The Last Sunday after Pentecost, 2023

Last Judgment; Christ enthroned, from Art in the Christian Tradition, a project of the Vanderbilt Divinity Library, Nashville, TN. https://diglib.library.vanderbilt.edu/act-imagelink.pl?RC=43124 [retrieved November 26, 2023]. Original source: image donated by Jim Womack and Anne Richardson.

RCL Year A, Proper 29 (Alternate Readings)
Ezekiel 34:11-16 and 20-24, Psalm 95:1-7a, Ephesians 1:15-23, Saint Matthew 25:31-46

“Which of you shall we say doth love us most?”[1] With these words, Shakespeare’s King Lear asks his children exactly how much they love him. He makes a tragic and very human mistake. Before the play is over, Lear becomes very like the strangers in today’s Gospel, the strangers who are naked, sick, imprisoned, and hungry, for such are the consequences of Lear’s tragic mistake, a mistake that only a foolish, old man could make.

For ninety-eight years, Christians of nearly every denomination have set aside a Sunday to recognize the Kingship of Christ. Our Prayer Book gives us the Feast of Christ the King in every aspect but the name.

The King we choose to worship made kingship so attractive, that we want to be his and his forever. The King we worship lives in those strangers mentioned in the Gospel, those strangers who need clothing, who are sick or in prison, and who need food.  Christ the King lives in them, giving them hope and giving us the opportunity to serve him in them. That is the King we worship—the King whose bearing toward us is that of a servant, the servant who lays down his life for us that we might live. For our King is not a foolish, old man. Our King, our Shepherd, lays down not his crown but his life. He lays down his life for the life of the sheep.

And he lays down his life for more than that. He lays down his life so that we might become like him, a true king in our own right; that we may serve alongside him, a king quick to give and to be generous, a king quick to meet another’s need, a king eager to find and to serve Christ in others; and, in so serving, we may become more like Christ the King, little by little, one act of kindness or mercy at a time, as Christ would have us be. The King we worship calls each of us by name to be more like him, the servant who serves all and who serves the deepest needs in all.

* **WHAT THIS EXERCISE ASKS**
#1 Reproduce the passage of the sermon between "Last Judgment; Christ" and "29 (Alternate Readings)", inclusive.
#2 Pick up the sermon on Christ the King after its final sentence and write the next part.

* **DATA SHOWN**
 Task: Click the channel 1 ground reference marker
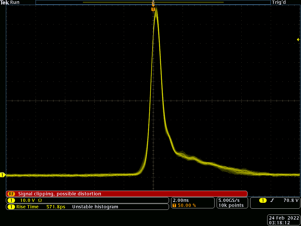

* **ANSWERS TO THE TASKS**
#1
Last Judgment; Christ enthroned, from Art in the Christian Tradition, a project of the Vanderbilt Divinity Library, Nashville, TN. https://diglib.library.vanderbilt.edu/act-imagelink.pl?RC=43124 [retrieved November 26, 2023]. Original source: image donated by Jim Womack and Anne Richardson.

RCL Year A, Proper 29 (Alternate Readings)

#2
Christ the King is also a Judge. We see him as such in the fearful separation of the sheep from the goats. We have been prepared for this by the separation of the wise bridesmaids with oil for their lamps from the foolish ones with no oil and by the separation of the trustworthy slaves who double their talents from the wicked and lazy slave who buries his. Christ’s judgment brings home to us that we are to be Christ’s agents in a broken and despairing world. Our service of that world identifies us as sheep or goats. We can be like our King and our Judge, and serve this world in his name. The world remains forever desperate for the love which Christ came to give and which Christ asks us to give. We can share Christ’s love in this desperate world if we do but one thing: if we share the love he has shown us. If only we give away the love we’ve been given. We can do that, and we can become the kind of king Christ is before our time runs out.

I say to you what Saint Paul said to the Ephesians: “I pray that the God of our Lord Jesus Christ, the Father of glory, may give to you a spirit of wisdom and revelation as you come to know him, so that, with the eyes of your heart enlightened, you may know what is the hope to which he has called you.”[2]


[1] King Lear, I.i.51.

[2] Ephesians 1:17-18a.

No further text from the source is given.